EU Plans New Patrols and Efforts to Increase Maritime Security
The European Commission today adopted a policy and action plan calling for enhanced efforts to safeguard the maritime domain against new threats. While the review of the existing policies had begun before the war in Ukraine and recent incidents involving offshore infrastructure, the commissioners said the events highlighted the urgency of increasing maritime security efforts as the EU economy depends greatly on a safe and secure ocean.
“We should take the strategic importance of our oceans seriously,” said EU Commissioner Virginijus Sinkevi?ius at a briefing after the adoption of a Joint Communication on the Enhanced EU Maritime Security Strategy. “We will tackle the impacts of climate change and environmental degradation on maritime security, strengthen maritime surveillance tools, enhance our defenses against cyber and hybrid threats, and reinforce the protection of critical maritime infrastructure.”

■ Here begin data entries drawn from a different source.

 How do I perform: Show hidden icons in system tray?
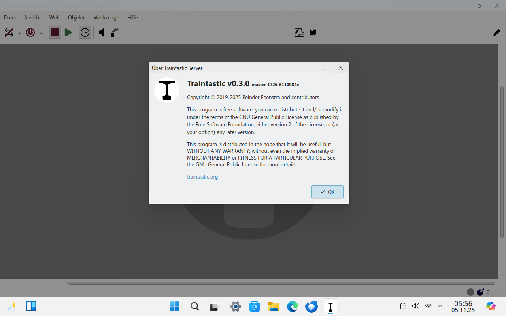tap(440, 306)
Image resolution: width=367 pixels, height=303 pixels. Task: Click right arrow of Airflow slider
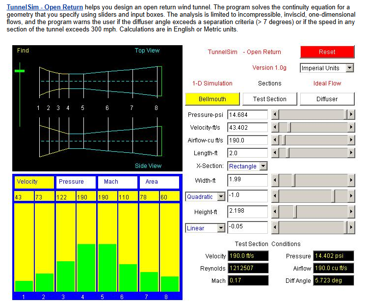coord(351,140)
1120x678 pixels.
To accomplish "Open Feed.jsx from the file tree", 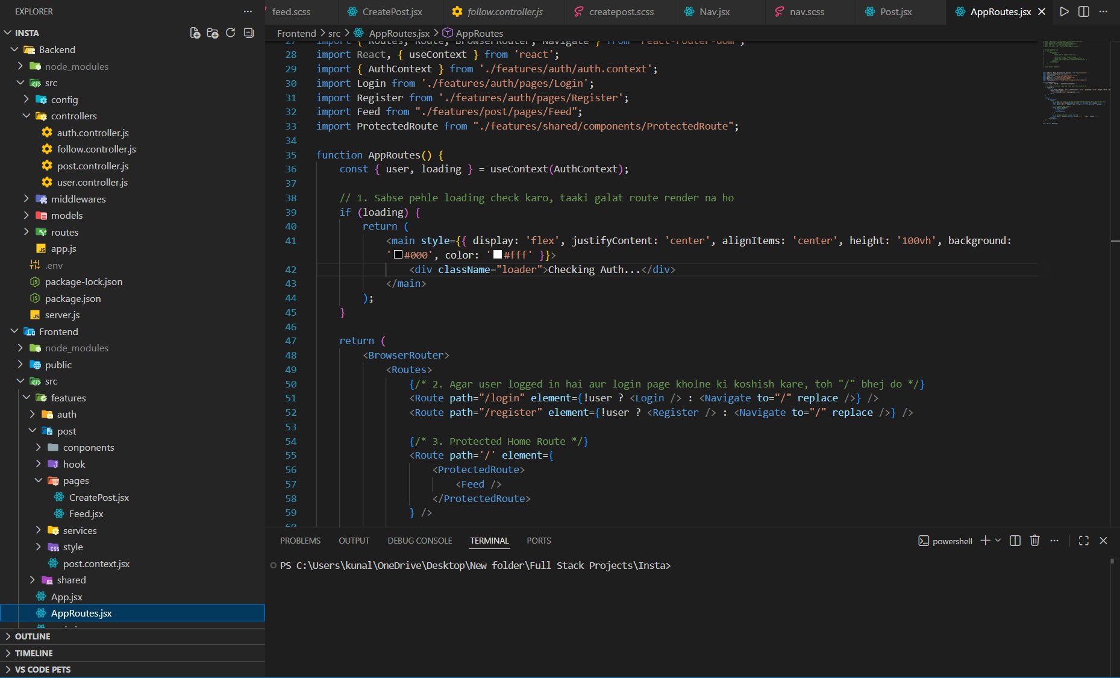I will click(x=86, y=513).
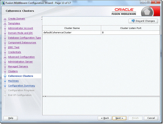Click the Discard Changes undo icon
This screenshot has width=163, height=124.
click(x=133, y=21)
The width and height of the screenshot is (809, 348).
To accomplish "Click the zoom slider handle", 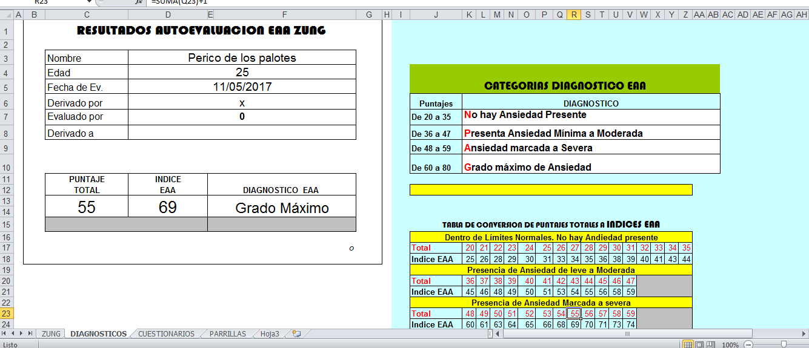I will pos(784,344).
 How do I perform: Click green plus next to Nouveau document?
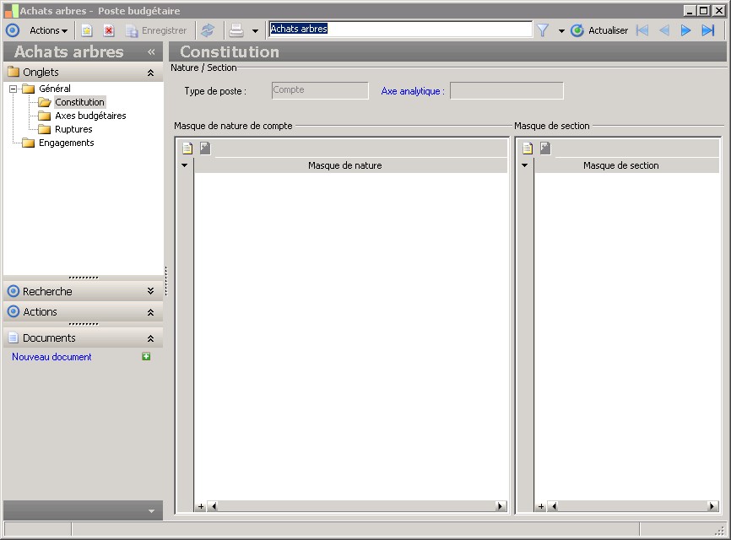[146, 357]
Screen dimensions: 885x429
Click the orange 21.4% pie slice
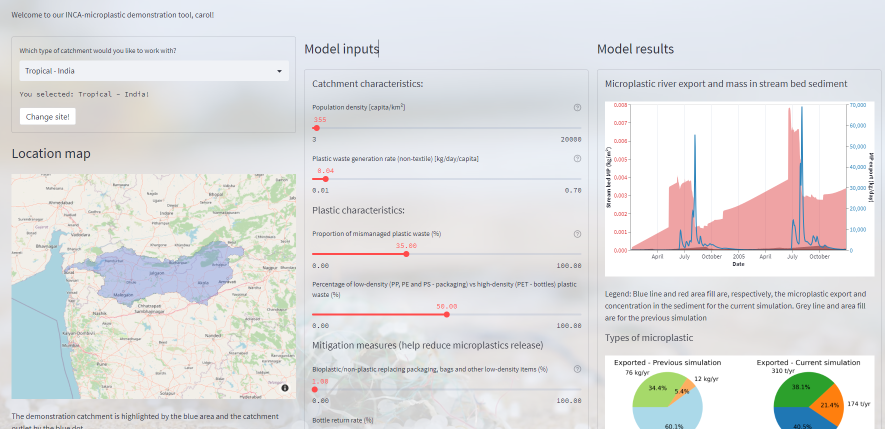(829, 404)
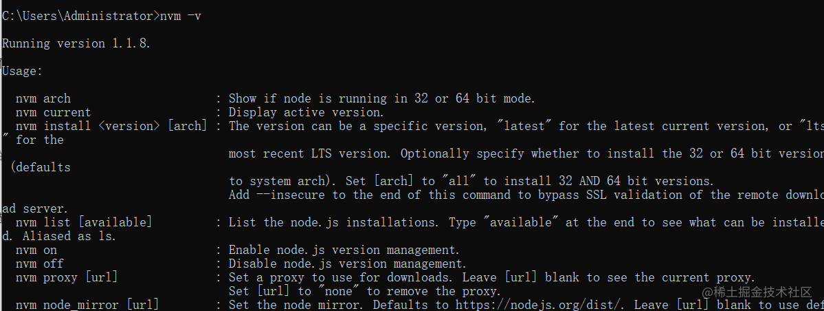The height and width of the screenshot is (311, 824).
Task: Click the 'nvm off' command text
Action: 39,263
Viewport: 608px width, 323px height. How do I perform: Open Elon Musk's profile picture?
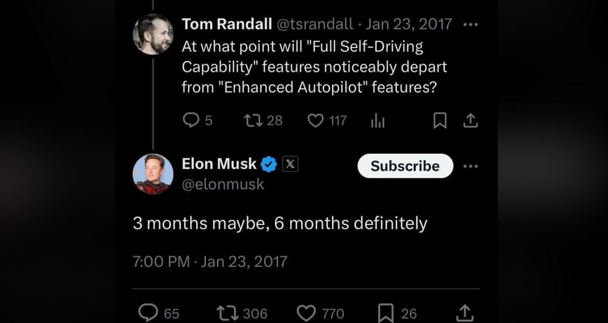coord(153,174)
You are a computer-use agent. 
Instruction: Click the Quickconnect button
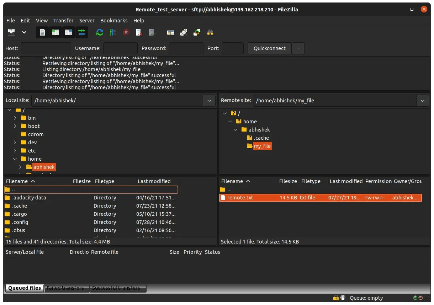pos(269,48)
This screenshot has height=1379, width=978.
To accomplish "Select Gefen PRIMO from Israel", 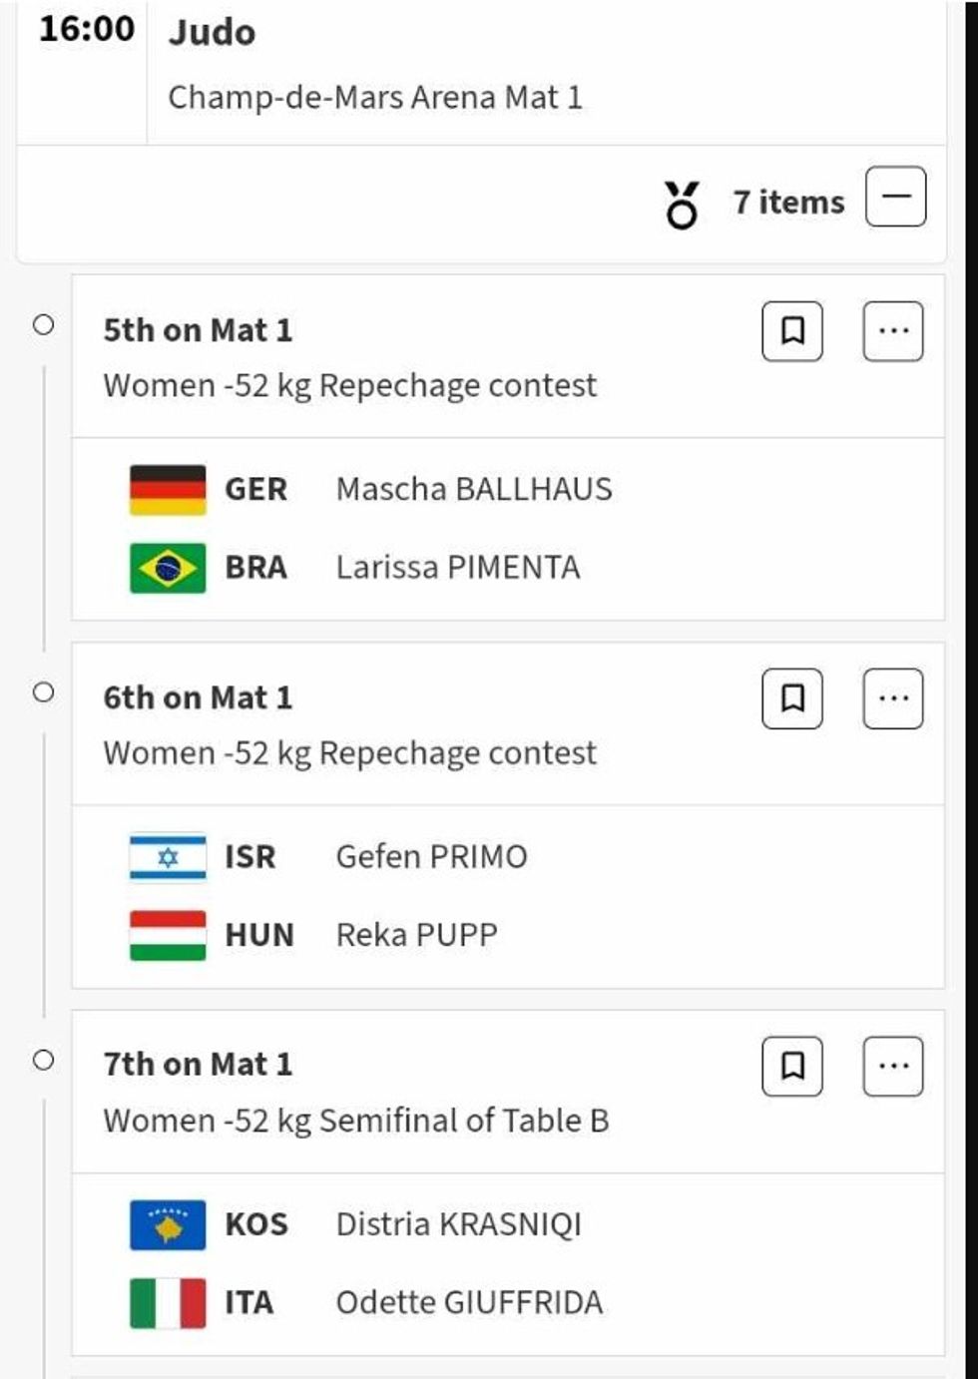I will (431, 857).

The commissioners agreed that security threats and challenges have multiplied since the adoption of the EU Maritime Security Strategy in 2014. They pointed to the long-standing illicit activities, such as piracy, armed robbery at sea, smuggling of migrants and trafficking of human beings, arms and narcotics, as well as terrorism. They also highlighted “new and evolving threats must also be dealt with increasing geopolitical competition, climate change and degradation of the marine environment and hybrid and cyber-attacks.”
Recent events, including the high-profile sabotage of the Nord Stream pipelines that remains under investigation, as well as Russian spy ships seen near wind farms in Belgium and the Netherlands, added new urgency to the EU’s efforts. The plan had last been updated in 2018. A recommendation in June 2021 from the European Council for accessing the needs for a further update started the current effort.
“We are making full use of our tools to pursue our interests and promote the rules-based order at sea,” said Josep Borrell, High Representative and Vice President of the European Commission. “We are delivering on our commitment to strengthening the EU’s role as a global maritime security provider.”
Among the specific steps called for in the strategy are organizing naval exercises at the EU level, developing further coastguard operations in Europe, reinforcing security inspections in EU ports, and designating new maritime areas of interest. The action plan calls for reinforcing coastal and offshore security patrol vessel surveillance, increasing information sharing, and deepening EU-NATO cooperation. They plan to conduct regular live maritime exercises in an effort to monitor and protect critical maritime infrastructure and ships from physical and cyber threats.
The strategy needs endorsement from the Council of the European Union while the Commission is also inviting member states to endorse and implement the strategy. The Commission will issue a progress report within three years.
The EU joins with its neighbors in the perceived risks and efforts to increase security. The Nordic countries have responded to recent events including drones spotted near offshore operations. The UK purchased two commercial offshore vessels that are being converted for monitoring and patrol efforts by the Royal Navy to protect sensitive offshore and undersea assets.